En el ministerio del sacerdote como discípulo y apóstol de Jesucristo, la caridad pastoral constituye una realidad existencial imprescindible. Necesitamos testigos fuertes de Dios que anuncien el Evangelio desde posiciones humanas sólidas, pero sobre todo desde un testimonio convincente, que ayude a los hombres de hoy a vivir la fe como algo que da sentido a la existencia humana y puede llenar de felicidad a sus personas en el quehacer cotidiano.
Pero todo ello no debemos vivirlo en soledad, como si fuésemos personas incomunicadas e insociables, que en muchas ocasiones se convierte en espiritualidades aisladas. Necesitamos la compañía y el enriquecimiento de los carismas de los demás.

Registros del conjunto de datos
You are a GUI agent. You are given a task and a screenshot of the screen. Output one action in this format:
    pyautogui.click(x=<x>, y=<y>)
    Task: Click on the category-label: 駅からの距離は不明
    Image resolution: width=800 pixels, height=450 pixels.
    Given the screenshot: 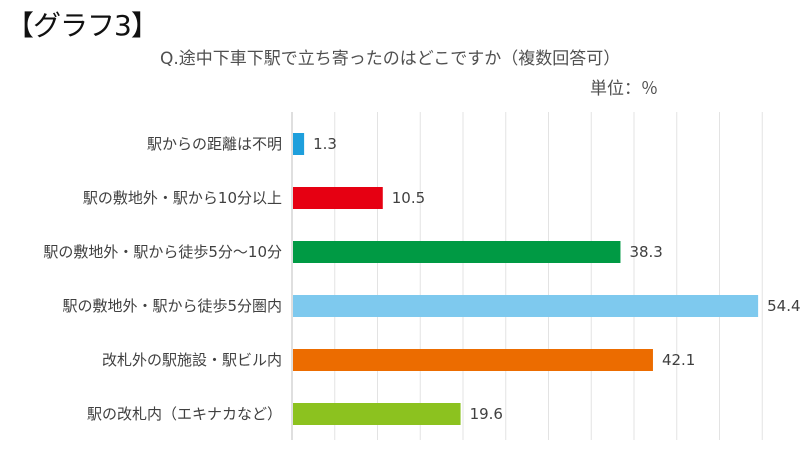 What is the action you would take?
    pyautogui.click(x=214, y=144)
    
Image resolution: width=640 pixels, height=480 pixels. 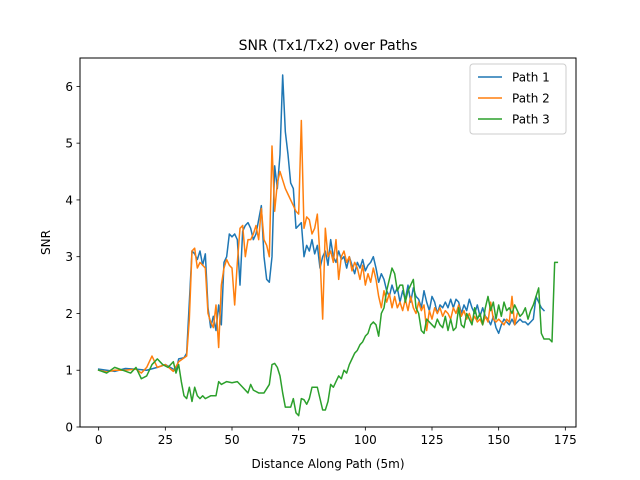 I want to click on y-tick-label: 6, so click(x=69, y=87).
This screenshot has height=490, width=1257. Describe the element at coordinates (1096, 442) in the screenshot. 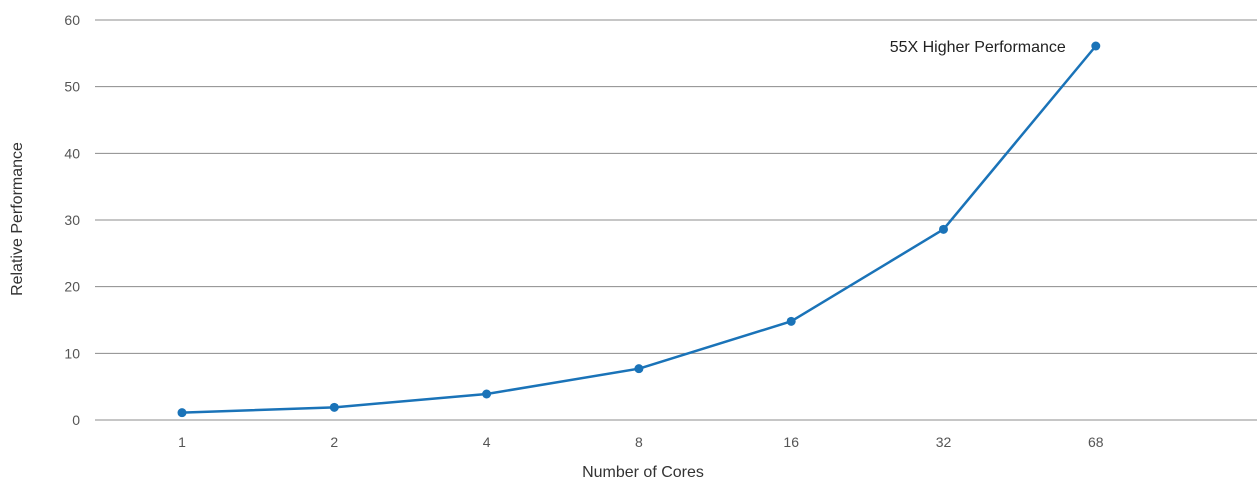

I see `x-tick-label-68: 68` at that location.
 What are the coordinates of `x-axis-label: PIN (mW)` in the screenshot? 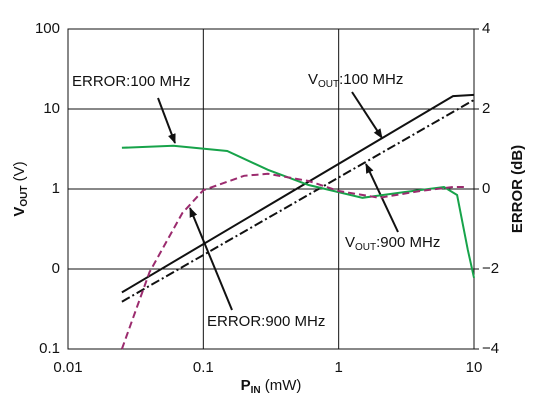 It's located at (272, 386).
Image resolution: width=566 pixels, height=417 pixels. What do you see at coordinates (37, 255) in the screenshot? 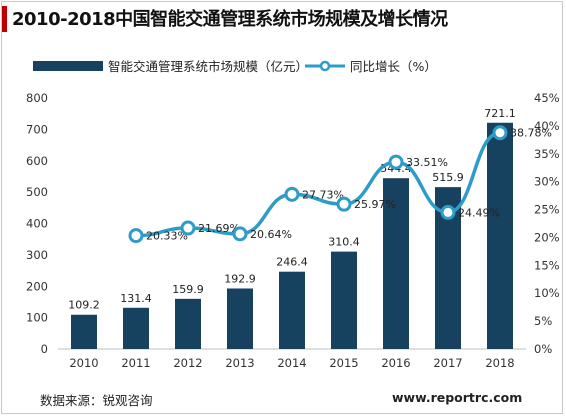
I see `y-left-tick-label: 300` at bounding box center [37, 255].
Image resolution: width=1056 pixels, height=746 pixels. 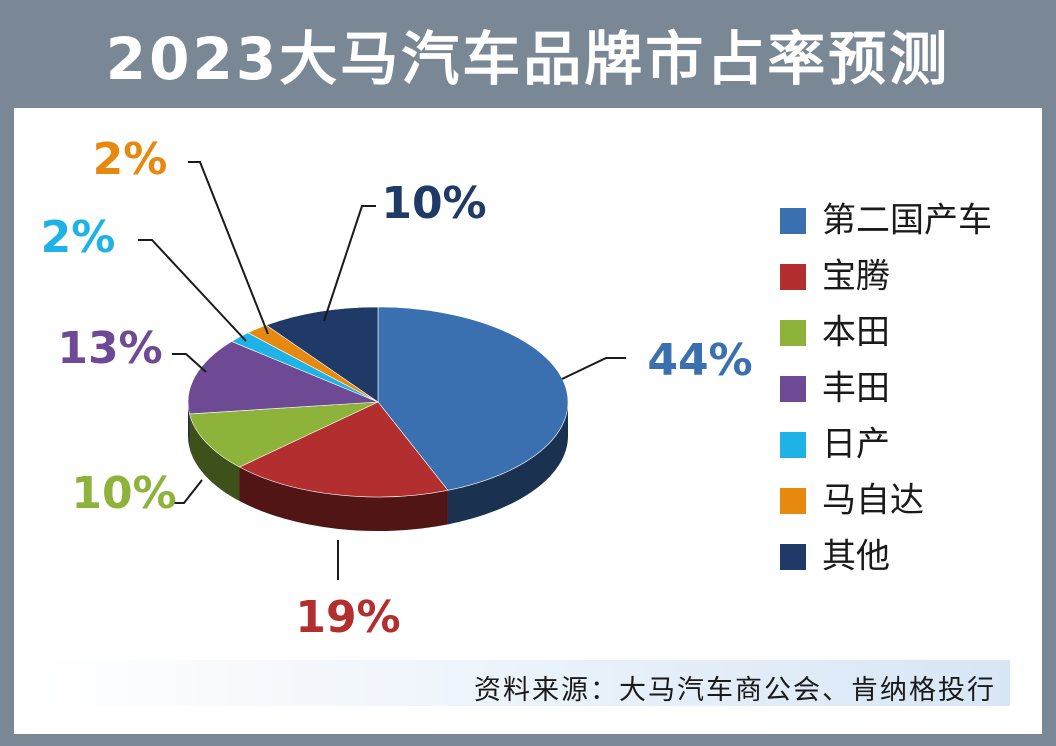 I want to click on source-note: 资料来源：大马汽车商公会、肯纳格投行, so click(x=735, y=690).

◆ **TAREAS POR REALIZAR**:
1. Responda brevemente, con base en el texto sobre el ministerio del sacerdote:
(a) ¿Qué constituye una realidad existencial imprescindible en el ministerio del sacerdote?
(b) Además de posiciones humanas sólidas, ¿desde qué deben anunciar el Evangelio los testigos de Dios?
(c) ¿Qué se necesita de los demás para no vivir en soledad?
2. Resuma de forma más breve el párrafo del texto sobre el ministerio del sacerdote que comienza con "En el ministerio del sacerdote", conservando sus ideas principales.
3. Escriba la continuación del texto sobre el ministerio del sacerdote a partir de su última oración.

◆ **RESPUESTAS**:
1.
(a) La caridad pastoral.
(b) Sobre todo, desde un testimonio convincente.
(c) La compañía y el enriquecimiento de sus carismas.

2. En el ministerio sacerdotal, la caridad pastoral es imprescindible. Se requieren testigos fuertes de Dios que anuncien el Evangelio desde posiciones humanas sólidas y, sobre todo, con un testimonio convincente. Ese testimonio debe ayudar a las personas de hoy a vivir la fe como algo que da sentido a la existencia y felicidad en la vida cotidiana.

3.
Afirmaba el Arzobispo emérito de Toledo, Mons. Braulio Rodríguez Plaza, en la misa crismal del año 2014: «no confundir la vida espiritual con algunos momentos religiosos que brindan cierto alivio, pero que no alimentan el encuentro con Cristo y los hermanos, ni el compromiso con el mundo, ni la pasión evangelizadora. Necesitamos alejarnos del individualismo y trabajar pastoralmente juntos». Es éste otro factor que hará que la espiritualidad sacerdotal crezca y se desarrolle adecuadamente. Esta llamada que se nos hace a lo que debe ser la vida espiritual hay que fomentarla desde los primeros momentos de toda formación que vaya encaminada hacia el sacerdocio.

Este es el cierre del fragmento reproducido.